11. En dernier lieu, il ressort des pièces du dossier que les occupants du site ont été informés dès le 3 septembre 2025, date de la visite d’un commissaire de justice, de ce que la préfète du Rhône était susceptible de les mettre en demeure de quitter les lieux. Les services de la préfecture du Rhône ont également à cette même date contacté l’association régionale des tsiganes et leurs amis gadjé (ARTAG) de ce qu’une procédure de mise en demeure d’évacuation forcée concernant ce site était en cours d’instruction, de sorte que les requérants ont disposé d’un temps suffisant pour prendre les mesures nécessaires pour évacuer les lieux occupés. Les circonstances invoquées par les requérants tirées de ce que l’arrêté de mise en demeure a été notifié tardivement, ce qui résulte de contingences matérielles des forces de l’ordre, qu’ils ne disposeraient pas de site de repli, ou que des enfants son scolarisés et certains membres du groupe malades, ne permettent pas de regarder le délai de vingt-quatre heures imparti par la préfète du Rhône pour cette évacuation comme entachée d’une erreur d’appréciation. Par suite, la préfète du Rhône ne peut être regardée, dans les circonstances de l’espèce, comme ayant fait une inexacte application de l’article 9 de la loi du 5 juillet 2000.
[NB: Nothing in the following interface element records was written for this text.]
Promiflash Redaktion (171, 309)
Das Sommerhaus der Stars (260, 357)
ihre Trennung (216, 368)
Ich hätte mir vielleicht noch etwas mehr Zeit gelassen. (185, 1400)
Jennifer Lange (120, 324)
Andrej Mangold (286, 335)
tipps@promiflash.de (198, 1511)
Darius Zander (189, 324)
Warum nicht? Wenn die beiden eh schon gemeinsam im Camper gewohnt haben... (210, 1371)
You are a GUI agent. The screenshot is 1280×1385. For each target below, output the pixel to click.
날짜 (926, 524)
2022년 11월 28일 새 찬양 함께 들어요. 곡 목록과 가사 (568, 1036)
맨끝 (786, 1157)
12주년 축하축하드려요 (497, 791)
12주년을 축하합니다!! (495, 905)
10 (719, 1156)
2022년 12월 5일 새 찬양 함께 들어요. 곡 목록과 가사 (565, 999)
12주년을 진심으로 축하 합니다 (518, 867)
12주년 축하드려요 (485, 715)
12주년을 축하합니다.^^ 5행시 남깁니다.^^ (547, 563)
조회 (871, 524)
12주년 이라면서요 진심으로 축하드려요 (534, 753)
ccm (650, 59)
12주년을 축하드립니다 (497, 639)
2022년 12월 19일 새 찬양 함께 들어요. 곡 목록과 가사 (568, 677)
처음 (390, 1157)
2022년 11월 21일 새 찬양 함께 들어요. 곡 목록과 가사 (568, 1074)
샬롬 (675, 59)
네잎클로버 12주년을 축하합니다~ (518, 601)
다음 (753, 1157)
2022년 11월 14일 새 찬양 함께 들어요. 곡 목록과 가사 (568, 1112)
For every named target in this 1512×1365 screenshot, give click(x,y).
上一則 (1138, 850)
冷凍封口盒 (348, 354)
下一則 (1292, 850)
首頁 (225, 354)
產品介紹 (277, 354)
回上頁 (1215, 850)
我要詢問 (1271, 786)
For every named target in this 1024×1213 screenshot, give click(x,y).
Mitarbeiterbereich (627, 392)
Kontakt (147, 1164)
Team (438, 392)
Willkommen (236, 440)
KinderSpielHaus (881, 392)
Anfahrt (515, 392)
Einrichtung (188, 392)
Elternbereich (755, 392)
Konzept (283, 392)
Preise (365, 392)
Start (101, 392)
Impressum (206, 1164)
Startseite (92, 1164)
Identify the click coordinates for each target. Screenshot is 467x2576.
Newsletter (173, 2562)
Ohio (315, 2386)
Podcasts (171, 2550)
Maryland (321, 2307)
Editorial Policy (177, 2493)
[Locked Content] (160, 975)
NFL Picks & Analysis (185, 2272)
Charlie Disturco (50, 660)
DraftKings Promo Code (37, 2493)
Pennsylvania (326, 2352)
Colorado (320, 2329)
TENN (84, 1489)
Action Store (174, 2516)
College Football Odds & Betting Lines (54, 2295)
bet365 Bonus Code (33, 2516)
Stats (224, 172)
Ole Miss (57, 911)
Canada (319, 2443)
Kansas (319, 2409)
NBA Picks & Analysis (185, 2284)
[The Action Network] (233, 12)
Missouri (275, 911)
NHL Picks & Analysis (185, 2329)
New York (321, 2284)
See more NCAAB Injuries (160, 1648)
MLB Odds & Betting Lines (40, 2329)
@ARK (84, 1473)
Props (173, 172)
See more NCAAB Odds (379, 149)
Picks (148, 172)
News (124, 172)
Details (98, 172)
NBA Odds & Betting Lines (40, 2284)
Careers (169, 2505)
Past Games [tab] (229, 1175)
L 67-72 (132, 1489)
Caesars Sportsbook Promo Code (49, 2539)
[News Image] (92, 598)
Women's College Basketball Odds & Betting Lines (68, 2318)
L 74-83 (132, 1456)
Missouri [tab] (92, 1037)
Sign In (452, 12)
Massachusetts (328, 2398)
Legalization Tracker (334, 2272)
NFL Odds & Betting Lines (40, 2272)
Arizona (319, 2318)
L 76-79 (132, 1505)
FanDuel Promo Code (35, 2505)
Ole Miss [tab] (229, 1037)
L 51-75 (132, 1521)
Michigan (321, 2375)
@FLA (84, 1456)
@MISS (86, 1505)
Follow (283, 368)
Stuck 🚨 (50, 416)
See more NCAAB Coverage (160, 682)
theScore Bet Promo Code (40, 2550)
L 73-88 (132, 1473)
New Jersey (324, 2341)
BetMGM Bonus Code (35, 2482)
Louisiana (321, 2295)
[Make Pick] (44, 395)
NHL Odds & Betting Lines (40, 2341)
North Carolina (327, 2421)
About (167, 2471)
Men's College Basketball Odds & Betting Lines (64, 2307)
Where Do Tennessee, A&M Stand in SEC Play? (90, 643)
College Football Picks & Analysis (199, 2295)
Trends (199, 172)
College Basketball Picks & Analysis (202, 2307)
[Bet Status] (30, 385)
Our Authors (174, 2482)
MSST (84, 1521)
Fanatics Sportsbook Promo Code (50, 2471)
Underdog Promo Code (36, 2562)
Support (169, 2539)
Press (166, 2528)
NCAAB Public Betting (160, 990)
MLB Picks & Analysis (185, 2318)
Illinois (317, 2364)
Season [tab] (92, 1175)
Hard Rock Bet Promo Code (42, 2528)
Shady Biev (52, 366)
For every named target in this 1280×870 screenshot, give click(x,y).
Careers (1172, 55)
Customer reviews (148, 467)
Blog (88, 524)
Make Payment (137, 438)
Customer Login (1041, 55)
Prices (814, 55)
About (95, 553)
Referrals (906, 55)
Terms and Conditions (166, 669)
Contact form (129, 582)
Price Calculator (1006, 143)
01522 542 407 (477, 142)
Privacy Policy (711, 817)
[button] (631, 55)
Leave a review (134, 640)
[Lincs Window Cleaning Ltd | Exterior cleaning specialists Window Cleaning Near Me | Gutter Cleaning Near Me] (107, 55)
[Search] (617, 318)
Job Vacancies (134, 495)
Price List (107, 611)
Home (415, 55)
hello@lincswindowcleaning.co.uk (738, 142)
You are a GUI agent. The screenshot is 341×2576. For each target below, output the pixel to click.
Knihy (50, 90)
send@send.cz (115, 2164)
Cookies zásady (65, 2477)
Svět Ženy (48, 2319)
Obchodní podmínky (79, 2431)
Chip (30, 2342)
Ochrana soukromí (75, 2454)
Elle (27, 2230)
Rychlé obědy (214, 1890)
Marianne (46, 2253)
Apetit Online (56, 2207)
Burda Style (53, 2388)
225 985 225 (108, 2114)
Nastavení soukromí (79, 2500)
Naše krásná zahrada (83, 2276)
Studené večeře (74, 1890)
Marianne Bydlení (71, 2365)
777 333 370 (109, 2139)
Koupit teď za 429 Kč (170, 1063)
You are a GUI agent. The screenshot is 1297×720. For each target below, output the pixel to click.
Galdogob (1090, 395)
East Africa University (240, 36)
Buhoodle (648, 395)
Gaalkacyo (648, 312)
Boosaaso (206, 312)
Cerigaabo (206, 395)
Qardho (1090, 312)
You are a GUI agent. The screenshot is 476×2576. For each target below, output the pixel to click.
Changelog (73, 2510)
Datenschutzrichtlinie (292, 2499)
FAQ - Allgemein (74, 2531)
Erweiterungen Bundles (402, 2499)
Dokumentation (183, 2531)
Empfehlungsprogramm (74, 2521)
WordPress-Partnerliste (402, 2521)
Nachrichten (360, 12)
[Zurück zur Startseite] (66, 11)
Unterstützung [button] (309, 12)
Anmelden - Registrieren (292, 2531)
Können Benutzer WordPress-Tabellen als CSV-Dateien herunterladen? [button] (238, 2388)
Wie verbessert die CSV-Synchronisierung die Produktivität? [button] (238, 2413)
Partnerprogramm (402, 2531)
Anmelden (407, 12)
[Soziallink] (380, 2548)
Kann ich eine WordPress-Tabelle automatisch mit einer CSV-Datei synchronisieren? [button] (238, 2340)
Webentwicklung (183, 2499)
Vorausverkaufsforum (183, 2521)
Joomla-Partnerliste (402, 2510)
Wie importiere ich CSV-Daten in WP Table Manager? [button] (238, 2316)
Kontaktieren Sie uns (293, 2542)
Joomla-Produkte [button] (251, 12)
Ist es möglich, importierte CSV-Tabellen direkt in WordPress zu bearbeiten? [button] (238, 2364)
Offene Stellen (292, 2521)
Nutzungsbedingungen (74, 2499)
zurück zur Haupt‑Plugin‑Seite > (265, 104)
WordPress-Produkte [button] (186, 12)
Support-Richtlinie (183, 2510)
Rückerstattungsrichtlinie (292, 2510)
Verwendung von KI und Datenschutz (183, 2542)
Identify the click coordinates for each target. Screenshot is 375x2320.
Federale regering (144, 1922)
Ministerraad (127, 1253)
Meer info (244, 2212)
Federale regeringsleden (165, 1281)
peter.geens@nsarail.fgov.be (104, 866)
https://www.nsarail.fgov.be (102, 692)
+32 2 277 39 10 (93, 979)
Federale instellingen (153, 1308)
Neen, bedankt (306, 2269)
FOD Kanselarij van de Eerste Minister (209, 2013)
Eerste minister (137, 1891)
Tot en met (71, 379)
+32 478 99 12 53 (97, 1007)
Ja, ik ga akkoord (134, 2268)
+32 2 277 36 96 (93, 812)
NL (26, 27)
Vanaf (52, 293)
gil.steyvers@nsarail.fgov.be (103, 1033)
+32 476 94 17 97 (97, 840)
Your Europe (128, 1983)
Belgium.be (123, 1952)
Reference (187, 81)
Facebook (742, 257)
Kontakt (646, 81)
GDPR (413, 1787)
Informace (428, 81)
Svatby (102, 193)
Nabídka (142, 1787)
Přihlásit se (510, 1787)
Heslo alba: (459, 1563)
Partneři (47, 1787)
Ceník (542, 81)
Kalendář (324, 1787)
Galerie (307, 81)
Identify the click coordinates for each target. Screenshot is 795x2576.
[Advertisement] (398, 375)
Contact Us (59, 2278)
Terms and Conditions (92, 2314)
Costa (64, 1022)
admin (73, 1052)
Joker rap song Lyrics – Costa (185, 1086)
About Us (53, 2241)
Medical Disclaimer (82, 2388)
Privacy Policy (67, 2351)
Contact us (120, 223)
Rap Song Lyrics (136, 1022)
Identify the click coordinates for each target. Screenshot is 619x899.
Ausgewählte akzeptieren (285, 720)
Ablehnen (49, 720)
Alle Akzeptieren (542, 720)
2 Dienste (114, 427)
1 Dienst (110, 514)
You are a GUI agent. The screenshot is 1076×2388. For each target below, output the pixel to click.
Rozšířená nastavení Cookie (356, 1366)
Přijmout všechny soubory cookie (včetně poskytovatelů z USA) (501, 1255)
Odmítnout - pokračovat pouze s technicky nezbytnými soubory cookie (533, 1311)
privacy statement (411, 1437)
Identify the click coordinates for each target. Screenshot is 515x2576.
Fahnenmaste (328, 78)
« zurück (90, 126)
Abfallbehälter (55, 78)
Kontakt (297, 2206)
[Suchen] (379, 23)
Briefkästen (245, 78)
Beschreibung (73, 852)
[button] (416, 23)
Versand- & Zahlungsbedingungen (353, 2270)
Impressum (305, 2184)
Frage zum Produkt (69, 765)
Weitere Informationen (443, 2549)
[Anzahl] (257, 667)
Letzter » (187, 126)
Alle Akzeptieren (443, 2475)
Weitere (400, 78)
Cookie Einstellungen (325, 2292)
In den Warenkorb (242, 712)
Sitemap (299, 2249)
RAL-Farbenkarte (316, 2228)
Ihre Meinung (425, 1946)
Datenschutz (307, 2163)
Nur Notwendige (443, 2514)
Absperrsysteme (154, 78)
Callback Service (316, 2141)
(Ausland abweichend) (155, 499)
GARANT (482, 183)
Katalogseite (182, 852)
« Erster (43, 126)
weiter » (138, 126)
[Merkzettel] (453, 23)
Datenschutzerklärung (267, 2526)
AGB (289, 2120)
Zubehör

12. Il résulte de ce qui précède que M. E et autres occupants des terrains ne sont pas fondés à demander l’annulation de l’arrêté du 10 septembre en litige.
13. Les dispositions de l’article L. 761-1 du code de justice administrative font obstacle à ce qu’il soit fait droit aux conclusions que présentent sur leur fondement les requérants, qui sont partie perdante.
ORDONNE :
Article 1er : La requête de M. E et autres est rejetée.
Article 2 : La présente ordonnance sera notifiée à M. A E, pour les requérants, et à la préfète du Rhône.
Copie en sera adressée à la métropole de Lyon et à la commune de Saint-Genis-Laval.
Fait à Lyon, le 26 septembre 2025.
Le magistrat désigné,
C. Bertolo
La République mande et ordonne à la préfète du Rhône en ce qui la concerne ou à tous commissaires de justice à ce requis en ce qui concerne les voies de droit commun contre les parties privées, de pourvoir à l’exécution de la présente décision.